What to do
Copy each line of the data below with the word "three".

Records supplied
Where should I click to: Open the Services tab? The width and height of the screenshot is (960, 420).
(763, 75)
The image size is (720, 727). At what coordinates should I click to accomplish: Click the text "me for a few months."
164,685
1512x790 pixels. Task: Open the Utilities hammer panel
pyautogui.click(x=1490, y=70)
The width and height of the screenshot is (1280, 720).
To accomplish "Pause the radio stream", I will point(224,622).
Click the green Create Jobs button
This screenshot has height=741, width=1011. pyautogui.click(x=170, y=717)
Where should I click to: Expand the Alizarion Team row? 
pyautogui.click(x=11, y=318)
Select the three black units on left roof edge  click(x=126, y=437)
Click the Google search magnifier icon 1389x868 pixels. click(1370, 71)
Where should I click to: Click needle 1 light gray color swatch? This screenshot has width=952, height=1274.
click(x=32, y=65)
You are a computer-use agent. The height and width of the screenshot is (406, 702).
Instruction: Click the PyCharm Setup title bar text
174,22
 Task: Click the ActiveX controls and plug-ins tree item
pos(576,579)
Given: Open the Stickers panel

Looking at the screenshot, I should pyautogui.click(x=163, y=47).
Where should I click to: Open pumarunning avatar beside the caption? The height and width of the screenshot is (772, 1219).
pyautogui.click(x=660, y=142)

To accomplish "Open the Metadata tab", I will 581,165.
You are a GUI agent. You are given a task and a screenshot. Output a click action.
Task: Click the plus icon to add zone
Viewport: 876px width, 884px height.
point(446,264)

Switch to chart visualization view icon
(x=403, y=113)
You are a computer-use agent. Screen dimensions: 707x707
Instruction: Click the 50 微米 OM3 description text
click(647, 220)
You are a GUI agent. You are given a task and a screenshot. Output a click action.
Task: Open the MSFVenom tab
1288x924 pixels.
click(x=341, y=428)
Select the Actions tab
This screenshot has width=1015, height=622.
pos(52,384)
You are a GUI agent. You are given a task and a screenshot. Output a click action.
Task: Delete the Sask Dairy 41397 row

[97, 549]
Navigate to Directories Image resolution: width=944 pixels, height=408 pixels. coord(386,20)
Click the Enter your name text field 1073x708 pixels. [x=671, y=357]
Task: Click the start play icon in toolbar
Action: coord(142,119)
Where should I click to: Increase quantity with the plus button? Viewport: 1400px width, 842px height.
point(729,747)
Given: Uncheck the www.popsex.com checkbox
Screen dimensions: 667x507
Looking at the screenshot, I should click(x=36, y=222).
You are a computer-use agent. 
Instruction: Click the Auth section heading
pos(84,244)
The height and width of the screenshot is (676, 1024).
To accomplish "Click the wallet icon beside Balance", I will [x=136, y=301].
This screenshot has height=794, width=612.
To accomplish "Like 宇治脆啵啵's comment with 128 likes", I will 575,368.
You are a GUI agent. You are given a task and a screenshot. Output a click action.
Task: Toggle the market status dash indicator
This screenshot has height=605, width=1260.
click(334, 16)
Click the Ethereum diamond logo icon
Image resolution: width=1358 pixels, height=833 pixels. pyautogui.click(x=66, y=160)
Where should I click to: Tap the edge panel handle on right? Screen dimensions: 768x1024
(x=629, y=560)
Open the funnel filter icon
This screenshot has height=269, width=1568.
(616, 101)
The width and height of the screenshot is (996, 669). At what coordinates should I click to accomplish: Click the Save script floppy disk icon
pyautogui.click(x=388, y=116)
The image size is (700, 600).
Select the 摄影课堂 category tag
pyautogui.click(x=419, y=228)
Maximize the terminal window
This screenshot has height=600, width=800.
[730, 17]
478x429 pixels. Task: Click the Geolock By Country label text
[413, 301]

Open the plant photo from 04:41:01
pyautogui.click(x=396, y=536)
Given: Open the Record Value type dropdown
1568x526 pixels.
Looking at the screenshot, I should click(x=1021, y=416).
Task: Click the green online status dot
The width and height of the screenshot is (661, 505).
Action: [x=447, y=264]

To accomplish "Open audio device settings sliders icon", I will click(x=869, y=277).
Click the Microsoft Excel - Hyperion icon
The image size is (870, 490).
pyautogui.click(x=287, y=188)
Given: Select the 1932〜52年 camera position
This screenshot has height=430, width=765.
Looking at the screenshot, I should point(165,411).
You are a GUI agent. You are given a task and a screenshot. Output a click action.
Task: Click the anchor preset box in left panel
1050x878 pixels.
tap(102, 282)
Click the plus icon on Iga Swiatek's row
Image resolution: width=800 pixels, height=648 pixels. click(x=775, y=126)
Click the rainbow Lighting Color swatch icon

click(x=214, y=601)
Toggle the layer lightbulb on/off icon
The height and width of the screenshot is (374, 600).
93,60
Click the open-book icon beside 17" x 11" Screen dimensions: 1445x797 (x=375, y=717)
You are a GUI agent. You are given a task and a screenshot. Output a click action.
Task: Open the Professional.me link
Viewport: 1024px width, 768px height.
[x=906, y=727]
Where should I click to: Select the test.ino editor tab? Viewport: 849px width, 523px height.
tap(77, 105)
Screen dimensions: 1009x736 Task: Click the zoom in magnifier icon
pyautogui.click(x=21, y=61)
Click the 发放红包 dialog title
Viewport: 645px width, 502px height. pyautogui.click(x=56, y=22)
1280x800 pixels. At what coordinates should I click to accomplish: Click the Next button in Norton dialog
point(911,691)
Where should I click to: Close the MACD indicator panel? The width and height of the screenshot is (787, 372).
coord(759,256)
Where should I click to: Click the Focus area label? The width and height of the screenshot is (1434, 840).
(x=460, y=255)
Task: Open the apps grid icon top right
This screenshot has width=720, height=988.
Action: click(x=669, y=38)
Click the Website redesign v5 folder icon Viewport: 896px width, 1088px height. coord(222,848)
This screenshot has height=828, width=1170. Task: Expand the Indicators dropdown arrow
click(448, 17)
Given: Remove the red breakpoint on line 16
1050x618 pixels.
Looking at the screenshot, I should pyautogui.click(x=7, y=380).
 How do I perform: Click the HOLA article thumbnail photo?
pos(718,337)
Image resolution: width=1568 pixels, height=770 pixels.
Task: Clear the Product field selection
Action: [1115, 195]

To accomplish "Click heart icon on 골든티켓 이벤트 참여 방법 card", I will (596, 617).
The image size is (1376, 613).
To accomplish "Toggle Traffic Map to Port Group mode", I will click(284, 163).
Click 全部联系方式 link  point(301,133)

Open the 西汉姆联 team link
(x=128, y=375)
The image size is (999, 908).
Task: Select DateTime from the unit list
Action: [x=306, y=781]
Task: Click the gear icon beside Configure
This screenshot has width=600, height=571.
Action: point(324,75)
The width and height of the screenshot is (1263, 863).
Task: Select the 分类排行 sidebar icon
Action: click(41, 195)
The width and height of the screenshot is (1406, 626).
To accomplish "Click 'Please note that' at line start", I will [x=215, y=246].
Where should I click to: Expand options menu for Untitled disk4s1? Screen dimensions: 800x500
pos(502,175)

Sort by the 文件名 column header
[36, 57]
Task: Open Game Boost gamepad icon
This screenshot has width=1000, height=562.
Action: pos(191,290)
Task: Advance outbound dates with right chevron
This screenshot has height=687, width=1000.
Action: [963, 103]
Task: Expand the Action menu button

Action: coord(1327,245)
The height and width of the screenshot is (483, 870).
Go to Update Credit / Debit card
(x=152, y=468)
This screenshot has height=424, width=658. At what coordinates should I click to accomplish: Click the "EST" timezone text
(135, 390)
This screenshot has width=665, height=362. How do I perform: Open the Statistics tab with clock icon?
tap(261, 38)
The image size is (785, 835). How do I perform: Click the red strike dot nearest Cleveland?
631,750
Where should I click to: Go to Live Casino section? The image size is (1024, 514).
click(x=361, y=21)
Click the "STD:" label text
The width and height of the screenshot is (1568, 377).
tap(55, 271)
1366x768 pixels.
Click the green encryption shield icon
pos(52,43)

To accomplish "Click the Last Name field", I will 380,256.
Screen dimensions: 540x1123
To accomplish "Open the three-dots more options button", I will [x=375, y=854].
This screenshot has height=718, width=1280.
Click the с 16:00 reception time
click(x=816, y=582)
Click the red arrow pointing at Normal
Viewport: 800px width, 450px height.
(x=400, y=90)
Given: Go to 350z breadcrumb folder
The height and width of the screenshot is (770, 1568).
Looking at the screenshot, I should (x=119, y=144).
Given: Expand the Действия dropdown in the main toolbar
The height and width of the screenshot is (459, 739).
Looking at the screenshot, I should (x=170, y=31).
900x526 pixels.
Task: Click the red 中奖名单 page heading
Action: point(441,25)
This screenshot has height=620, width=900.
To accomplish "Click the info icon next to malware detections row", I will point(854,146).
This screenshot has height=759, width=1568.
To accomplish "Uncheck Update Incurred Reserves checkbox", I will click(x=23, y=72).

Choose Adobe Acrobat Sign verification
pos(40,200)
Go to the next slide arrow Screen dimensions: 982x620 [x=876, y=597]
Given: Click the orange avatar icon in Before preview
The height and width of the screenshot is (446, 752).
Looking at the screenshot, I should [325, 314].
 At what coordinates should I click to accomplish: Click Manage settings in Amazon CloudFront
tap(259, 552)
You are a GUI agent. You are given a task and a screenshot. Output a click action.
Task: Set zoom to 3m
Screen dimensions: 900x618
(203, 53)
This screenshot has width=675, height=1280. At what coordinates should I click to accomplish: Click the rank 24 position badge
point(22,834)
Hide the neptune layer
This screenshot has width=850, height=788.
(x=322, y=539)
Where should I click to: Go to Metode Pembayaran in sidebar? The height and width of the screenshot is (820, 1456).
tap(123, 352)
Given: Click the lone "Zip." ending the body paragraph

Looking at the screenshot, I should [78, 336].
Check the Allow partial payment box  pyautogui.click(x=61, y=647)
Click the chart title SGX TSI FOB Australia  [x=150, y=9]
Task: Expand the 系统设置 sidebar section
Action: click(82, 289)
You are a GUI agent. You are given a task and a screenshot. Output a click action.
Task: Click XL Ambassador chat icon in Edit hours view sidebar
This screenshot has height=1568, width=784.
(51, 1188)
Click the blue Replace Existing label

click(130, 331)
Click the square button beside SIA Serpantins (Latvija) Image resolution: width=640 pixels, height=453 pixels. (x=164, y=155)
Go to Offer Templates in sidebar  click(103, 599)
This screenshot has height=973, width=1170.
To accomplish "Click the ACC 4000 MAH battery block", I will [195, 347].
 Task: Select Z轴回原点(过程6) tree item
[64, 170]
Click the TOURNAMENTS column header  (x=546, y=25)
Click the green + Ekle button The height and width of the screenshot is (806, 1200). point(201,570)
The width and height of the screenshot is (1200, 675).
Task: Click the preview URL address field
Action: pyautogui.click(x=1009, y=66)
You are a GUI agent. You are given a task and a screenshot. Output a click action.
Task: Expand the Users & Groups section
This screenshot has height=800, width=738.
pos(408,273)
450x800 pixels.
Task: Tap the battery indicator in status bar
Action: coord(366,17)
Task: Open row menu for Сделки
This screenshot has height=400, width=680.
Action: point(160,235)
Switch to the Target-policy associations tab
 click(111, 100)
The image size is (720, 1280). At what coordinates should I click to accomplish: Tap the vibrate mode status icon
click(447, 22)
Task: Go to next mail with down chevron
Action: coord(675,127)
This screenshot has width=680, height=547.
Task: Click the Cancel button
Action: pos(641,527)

Written reply
Select the three black units on left roof edge  click(x=126, y=437)
To accomplish "Open the three-dots more options button", I will [x=375, y=854].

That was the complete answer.